A few intense days of discussion developed a Cross-Cultural Partnership framework, using the legal infrastructure of a partnership agreement to enable the parties to describe their joint and separate goals in a common project. The framework provides a bare template, to which those working together must add descriptions of their aims and intentions. It’s our hope that the entanglement of the partnership form, requiring greater personal involvement than an arms’-length contract or license, will help parties to bridge different values and backgrounds.
We’re still in early draft and I welcome readers’ thoughts and comments. Excerpts from the template’s preamble follow the “More” link.

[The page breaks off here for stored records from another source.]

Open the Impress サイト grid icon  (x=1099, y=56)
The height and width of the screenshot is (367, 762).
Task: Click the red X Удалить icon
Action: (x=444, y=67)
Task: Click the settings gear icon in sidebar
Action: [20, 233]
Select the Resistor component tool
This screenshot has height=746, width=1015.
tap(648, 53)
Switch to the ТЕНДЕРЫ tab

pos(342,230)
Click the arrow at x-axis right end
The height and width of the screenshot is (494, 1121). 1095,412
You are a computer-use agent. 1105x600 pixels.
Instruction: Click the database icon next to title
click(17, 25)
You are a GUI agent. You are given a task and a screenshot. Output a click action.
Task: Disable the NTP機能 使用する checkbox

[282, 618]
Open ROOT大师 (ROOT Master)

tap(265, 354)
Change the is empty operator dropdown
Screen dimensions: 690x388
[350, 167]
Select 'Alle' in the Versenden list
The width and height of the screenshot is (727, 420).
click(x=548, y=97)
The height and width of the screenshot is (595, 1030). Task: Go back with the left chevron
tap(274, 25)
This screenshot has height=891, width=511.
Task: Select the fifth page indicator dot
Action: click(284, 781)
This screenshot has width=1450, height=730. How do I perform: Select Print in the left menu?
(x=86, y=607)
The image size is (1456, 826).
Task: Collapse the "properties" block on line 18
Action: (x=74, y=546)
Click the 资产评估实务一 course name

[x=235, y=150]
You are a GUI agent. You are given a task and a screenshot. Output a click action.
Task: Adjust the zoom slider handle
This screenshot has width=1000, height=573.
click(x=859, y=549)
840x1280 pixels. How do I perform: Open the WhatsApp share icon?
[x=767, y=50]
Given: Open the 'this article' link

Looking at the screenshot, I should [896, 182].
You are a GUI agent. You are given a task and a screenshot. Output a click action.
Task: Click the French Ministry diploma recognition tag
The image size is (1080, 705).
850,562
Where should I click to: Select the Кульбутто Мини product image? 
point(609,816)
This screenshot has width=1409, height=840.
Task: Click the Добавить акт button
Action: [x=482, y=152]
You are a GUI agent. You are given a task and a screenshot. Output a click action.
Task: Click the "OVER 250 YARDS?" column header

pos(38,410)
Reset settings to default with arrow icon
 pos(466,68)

From the Cross-Cultural Partnership Draft:
In many contexts people look to the law to establish or enforce a ’safe space’ in which collaborative relationships may flourish. Good intention is more fundamental to establishing and sustaining relationships than law or codes of conduct. Nonetheless legal agreements and faith in the law often facilitate relationships where trust is not yet established.
Here we offer a template: the result of long-term consideration of issues around collaboration in many contexts. The template draws specifically, and intentionally, upon understandings abstracted from both established social practices and licenses developed for digital creations. Experience points to the significance of considering and accommodating the expectations, interests, and location of parties to a collaboration.
Copyleft has built its alternative upon the scaffolding of copyright law to achieve goals outside of that law’s usual bounds. For the exchange of knowledge and creative partnerships (including between indigenous peoples, corporations and institutions, different disciplinary actors, etc.) we draw upon frameworks from the area of the law pertaining to partnership.